* [Requirement]
Copy the passage of the author interview below from "Author Interview: Anne" to "wishes he hadn't!", word for word.
* begin Text section *
Friday, 13 April 2012

Author Interview: Anne Lyle

Novel: The Alchemist of Souls


> What is The Alchemist of Souls about?

The Alchemist of Souls is the story of Mal Catlyn, an impoverished Elizabethan swordsman who is plucked, almost literally, from the gutter and given a prestigious job as bodyguard to a foreign ambassador. Quite why he's been chosen, Mal can't fathom - and when he does find out, he wishes he hadn't!

To make matters worse, the ambassador in question is not human but a skrayling. These mysterious creatures have brought exotic trade goods from the Americas, but what is their true purpose in London? Are they the faerie folk of the New World, are they demons as the Puritans claim, or something else entirely?

Soon Mal finds himself up to his neck in intrigue and dark magics, and what he finds out about the skraylings and their unholy powers could lose Mal and his twin brother their lives - and their souls.

> What drew you to writing historical fantasy and why did you set your series in 16th Century Europe?

I've always been interested in history, especially the late medieval and early modern periods. That might be because they were the settings of many of the swashbuckling movies I loved as a kid. As I grew older I became interested in the political intrigue behind the names and dates we were taught in school, and also the everyday life of the period: clothes, architecture and so on.

The 16th century is an important era in English history, as it's when our national identity really emerged as separate from the rest of Christendom, and it was when we stepped onto the world stage by sending men to explore and colonise the New World. Of course the latter part of the century saw a great flourishing of the arts, particularly secular drama, and the explosion of the English language with new words and grammar. All in all it was a very vibrant period of our history, full of storytelling possibilities, but also not so very different from our own in many ways.

> What made you want to be a writer?

I was a voracious reader as a child and teenager, and it just seemed the natural next step to "join in the game", so to speak. Especially when I read books that weren't so great and thought "I can do better than that!".

> If you could, would you change places with any of your characters?

I'd love to change places with Coby, who's a tireman (costumier and dresser) with a London theatre company. My parents met through an amateur dramatics society and I always loved hanging out backstage. Her job is quite creative, though sometimes hard work - she lives disguised as a boy, so she's expected to help haul the chests of costumes around when the company goes on tour - but it would be worth it to see the plays of Shakespeare and Marlowe performed by real Elizabethan actors.
* end Text section *
* begin Material provided *
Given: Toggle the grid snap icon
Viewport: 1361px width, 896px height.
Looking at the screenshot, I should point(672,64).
* end Material provided *
* begin Material provided *
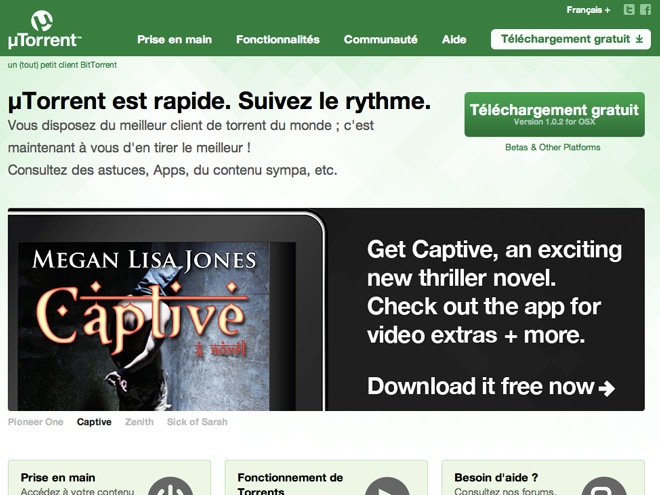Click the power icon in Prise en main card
* end Material provided *
* [Output of the task]
Author Interview: Anne Lyle

Novel: The Alchemist of Souls


> What is The Alchemist of Souls about?

The Alchemist of Souls is the story of Mal Catlyn, an impoverished Elizabethan swordsman who is plucked, almost literally, from the gutter and given a prestigious job as bodyguard to a foreign ambassador. Quite why he's been chosen, Mal can't fathom - and when he does find out, he wishes he hadn't!